Protein that boosts longevity may protect against diabetes

SIRT1, a protein that slows aging in mice and other animals, also protects against the ravages of a high-fat diet, including diabetes, according to a new MIT study.
 
MIT biology professor Leonard Guarente ’74 discovered SIRT1’s longevity-boosting properties more than a decade ago and has since explored its role in many different body tissues.
 
In his latest study, he looked at what happens when the SIRT1 protein is missing from adipose cells, which make up body fat.
 
When put on a high-fat diet, mice lacking the protein started to develop metabolic disorders, such as diabetes, much sooner than normal mice given a high-fat diet.
 
“We see them as being poised for metabolic dysfunction,” says Guarente, the Novartis Professor of Biology at MIT. “You’ve removed one of the safeguards against metabolic decline, so if you now give them the trigger of a high-fat diet, they’re much more sensitive than the normal mouse.”
 
The finding raises the possibility that drugs that enhance SIRT1 activity may help protect against obesity-linked diseases.
 
Guarente first discovered the effects of SIRT1 and other sirtuin proteins while studying yeast in the 1990s.

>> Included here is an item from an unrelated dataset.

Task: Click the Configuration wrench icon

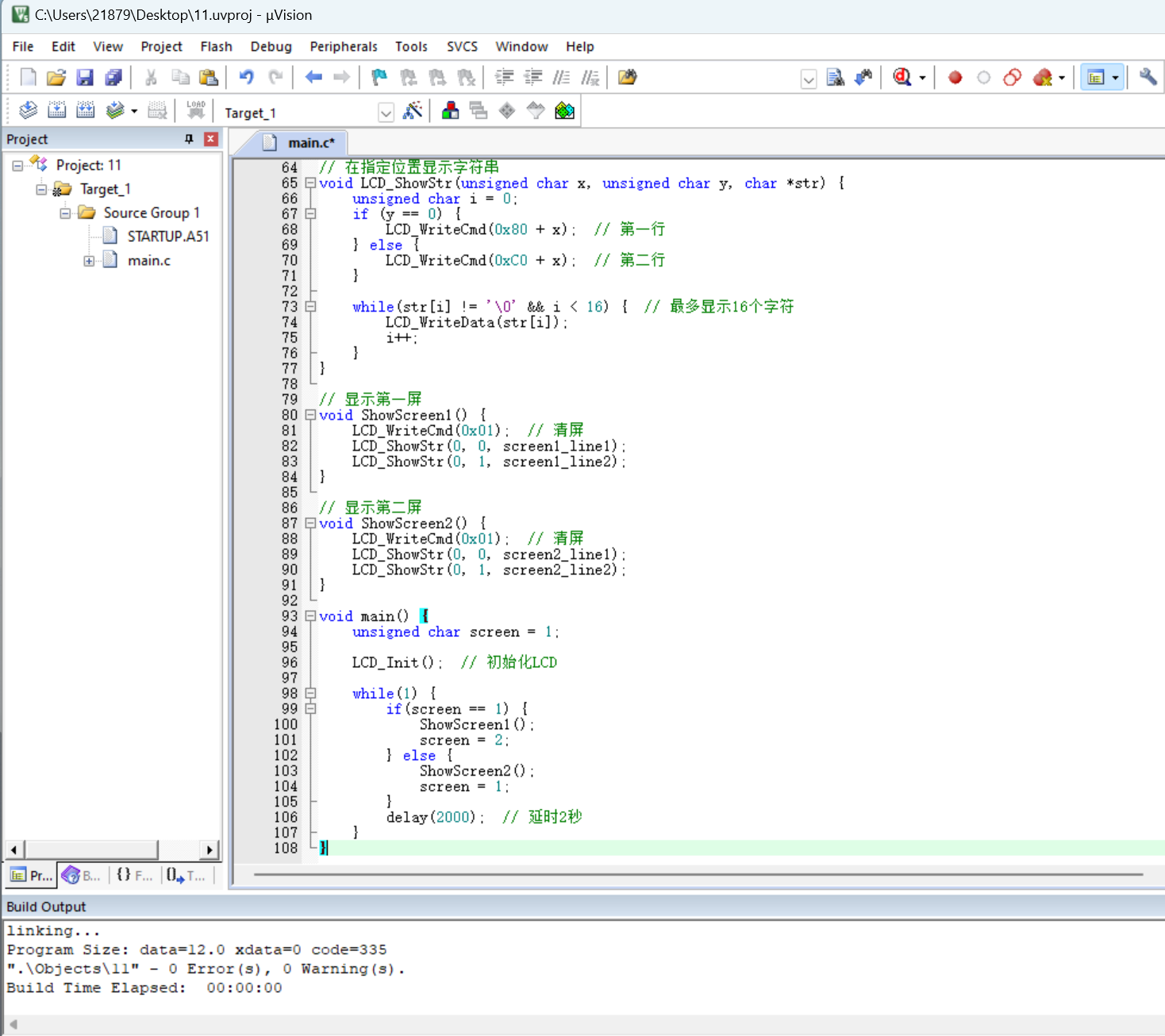Action: (x=1148, y=77)
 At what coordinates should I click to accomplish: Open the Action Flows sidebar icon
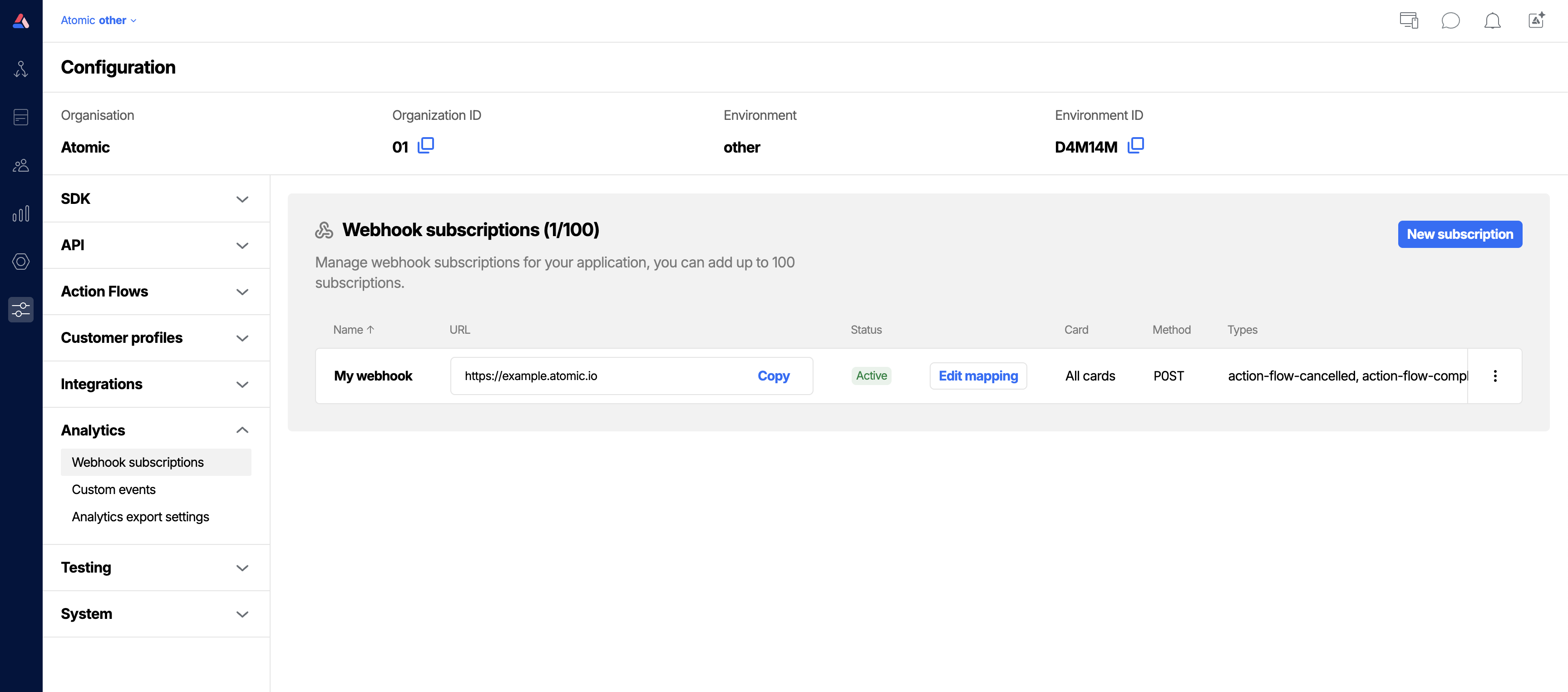pos(21,69)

Since then, these proteins have been shown to coordinate a variety of hormonal networks, regulatory proteins and other genes, helping to keep cells alive and healthy.
 
In recent years, Guarente and his colleagues have deleted the gene from organs such as brain and liver to pinpoint its effects more precisely. Their previous work has revealed that in the brain, SIRT1 protects against the neurodegeneration seen in Alzheimer’s, Huntington’s and Parkinson’s diseases.
 
SIRT1 is a protein that removes acetyl groups from other proteins, modifying their activity. The possible targets of this deacetylation are numerous, which is likely what gives SIRT1 its broad range of protective powers, Guarente says.
 
In the Cell Metabolism study, the researchers analyzed the hundreds of genes that were turned on in mice lacking SIRT1 but fed a normal diet, and found that they were almost identical to those turned on in normal mice fed a high-fat diet.